Gastric-X: A Multimodal Multi-Phase Benchmark Dataset for Advancing Vision-Language Models in Gastric Cancer Analysis

arXiv cs.AI / 3/23/2026

📰 NewsIdeas & Deep AnalysisModels & Research

Key Points

  • Gastric-X introduces a large-scale multimodal benchmark dataset for gastric cancer analysis with 1.7K cases, including resting and dynamic CT scans, endoscopic images, biochemical indicators, diagnostic notes, and tumor bounding boxes to reflect realistic clinical workflows.
  • The benchmark evaluates five core tasks—Visual Question Answering, report generation, cross-modal retrieval, disease classification, and lesion localization—to simulate critical stages of clinical decision-making.
  • The study probes how current vision-language models correlate biochemical signals with spatial tumor features and textual reports, aiming to align AI reasoning with physicians’ cognitive processes.
  • Gastric-X is positioned as a resource to drive the development of next-generation medical VLMs and bridge research with real-world clinical practice.

Abstract

Recent vision-language models (VLMs) have shown strong generalization and multimodal reasoning abilities in natural domains.
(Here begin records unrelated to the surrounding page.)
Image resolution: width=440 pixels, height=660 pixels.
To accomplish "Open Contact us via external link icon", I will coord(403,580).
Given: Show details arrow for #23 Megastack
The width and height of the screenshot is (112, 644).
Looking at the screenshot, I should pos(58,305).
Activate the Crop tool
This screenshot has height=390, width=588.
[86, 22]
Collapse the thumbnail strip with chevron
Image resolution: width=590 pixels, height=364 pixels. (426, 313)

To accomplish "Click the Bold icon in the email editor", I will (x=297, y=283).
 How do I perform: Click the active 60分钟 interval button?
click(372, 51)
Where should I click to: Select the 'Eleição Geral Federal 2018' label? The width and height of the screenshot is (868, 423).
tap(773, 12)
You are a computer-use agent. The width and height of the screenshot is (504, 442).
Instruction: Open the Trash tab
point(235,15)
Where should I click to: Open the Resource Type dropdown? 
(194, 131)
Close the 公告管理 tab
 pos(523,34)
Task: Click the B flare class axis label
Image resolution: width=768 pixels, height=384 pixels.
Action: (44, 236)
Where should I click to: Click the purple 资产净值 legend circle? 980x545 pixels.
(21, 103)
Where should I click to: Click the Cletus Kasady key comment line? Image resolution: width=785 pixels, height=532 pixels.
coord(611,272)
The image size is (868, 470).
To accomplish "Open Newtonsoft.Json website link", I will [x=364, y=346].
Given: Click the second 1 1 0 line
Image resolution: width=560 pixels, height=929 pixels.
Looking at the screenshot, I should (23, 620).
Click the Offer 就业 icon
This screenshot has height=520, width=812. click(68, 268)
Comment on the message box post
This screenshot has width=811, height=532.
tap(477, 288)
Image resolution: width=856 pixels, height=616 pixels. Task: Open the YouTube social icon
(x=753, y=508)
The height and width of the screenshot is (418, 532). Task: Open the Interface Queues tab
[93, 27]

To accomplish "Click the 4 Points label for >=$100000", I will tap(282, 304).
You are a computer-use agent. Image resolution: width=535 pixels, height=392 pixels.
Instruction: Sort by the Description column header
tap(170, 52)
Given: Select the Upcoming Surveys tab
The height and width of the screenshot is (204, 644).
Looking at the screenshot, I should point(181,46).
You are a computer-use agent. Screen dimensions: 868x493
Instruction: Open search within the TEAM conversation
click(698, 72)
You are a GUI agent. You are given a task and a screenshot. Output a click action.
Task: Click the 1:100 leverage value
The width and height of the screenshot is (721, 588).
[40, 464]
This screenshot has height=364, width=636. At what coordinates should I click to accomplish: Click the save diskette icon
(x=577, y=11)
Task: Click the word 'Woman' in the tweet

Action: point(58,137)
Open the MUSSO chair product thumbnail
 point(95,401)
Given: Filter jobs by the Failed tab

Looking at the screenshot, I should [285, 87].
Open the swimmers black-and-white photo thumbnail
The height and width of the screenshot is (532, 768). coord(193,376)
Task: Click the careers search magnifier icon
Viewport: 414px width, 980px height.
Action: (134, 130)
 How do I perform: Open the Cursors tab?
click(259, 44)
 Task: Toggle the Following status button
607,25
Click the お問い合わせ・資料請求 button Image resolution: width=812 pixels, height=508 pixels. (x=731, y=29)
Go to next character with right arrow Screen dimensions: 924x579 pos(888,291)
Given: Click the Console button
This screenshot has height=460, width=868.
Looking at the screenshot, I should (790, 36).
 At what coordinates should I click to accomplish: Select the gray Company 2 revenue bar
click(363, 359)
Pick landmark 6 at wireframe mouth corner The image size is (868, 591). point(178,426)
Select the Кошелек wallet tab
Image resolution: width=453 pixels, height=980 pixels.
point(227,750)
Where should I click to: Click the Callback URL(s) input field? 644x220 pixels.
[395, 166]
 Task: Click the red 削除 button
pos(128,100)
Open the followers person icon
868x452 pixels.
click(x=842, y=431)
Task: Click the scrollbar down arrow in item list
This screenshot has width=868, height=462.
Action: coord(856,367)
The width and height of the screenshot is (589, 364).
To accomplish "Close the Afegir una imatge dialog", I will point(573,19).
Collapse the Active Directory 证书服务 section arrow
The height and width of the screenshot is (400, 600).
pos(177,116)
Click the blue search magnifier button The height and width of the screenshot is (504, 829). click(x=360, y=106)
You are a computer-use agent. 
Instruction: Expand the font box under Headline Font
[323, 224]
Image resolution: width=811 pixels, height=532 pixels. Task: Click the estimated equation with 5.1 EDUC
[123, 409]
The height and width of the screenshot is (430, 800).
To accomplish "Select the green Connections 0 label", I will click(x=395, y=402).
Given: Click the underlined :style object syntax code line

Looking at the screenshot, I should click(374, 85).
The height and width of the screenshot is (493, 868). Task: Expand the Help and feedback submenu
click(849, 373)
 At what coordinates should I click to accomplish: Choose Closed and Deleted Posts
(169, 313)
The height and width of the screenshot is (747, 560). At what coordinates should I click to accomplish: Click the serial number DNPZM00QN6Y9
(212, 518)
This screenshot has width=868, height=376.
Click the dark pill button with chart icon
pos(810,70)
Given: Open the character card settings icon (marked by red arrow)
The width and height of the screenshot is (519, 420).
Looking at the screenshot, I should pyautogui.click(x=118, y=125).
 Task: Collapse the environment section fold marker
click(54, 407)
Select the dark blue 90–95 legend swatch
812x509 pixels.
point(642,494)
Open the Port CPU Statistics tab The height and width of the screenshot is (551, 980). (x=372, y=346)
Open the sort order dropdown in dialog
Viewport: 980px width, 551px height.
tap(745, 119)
However, their application to medical diagnosis remains limited by the lack of comprehensive and structured datasets that capture real clinical workflows. To advance the development of VLMs for clinical applications, particularly in gastric cancer, we introduce Gastric-X, a large-scale multimodal benchmark for gastric cancer analysis providing 1.7K cases. Each case in Gastric-X includes paired resting and dynamic CT scans, endoscopic image, a set of structured biochemical indicators, expert-authored diagnostic notes, and bounding box annotations of tumor regions, reflecting realistic clinical conditions. We systematically examine the capability of recent VLMs on five core tasks: Visual Question Answering (VQA), report generation, cross-modal retrieval, disease classification, and lesion localization. These tasks simulate critical stages of clinical workflow, from visual understanding and reasoning to multimodal decision support. Through this evaluation, we aim not only to assess model performance but also to probe the nature of VLM understanding: Can current VLMs meaningfully correlate biochemical signals with spatial tumor features and textual reports? We envision Gastric-X as a step toward aligning machine intelligence with the cognitive and evidential reasoning processes of physicians, and as a resource to inspire the development of next-generation medical VLMs.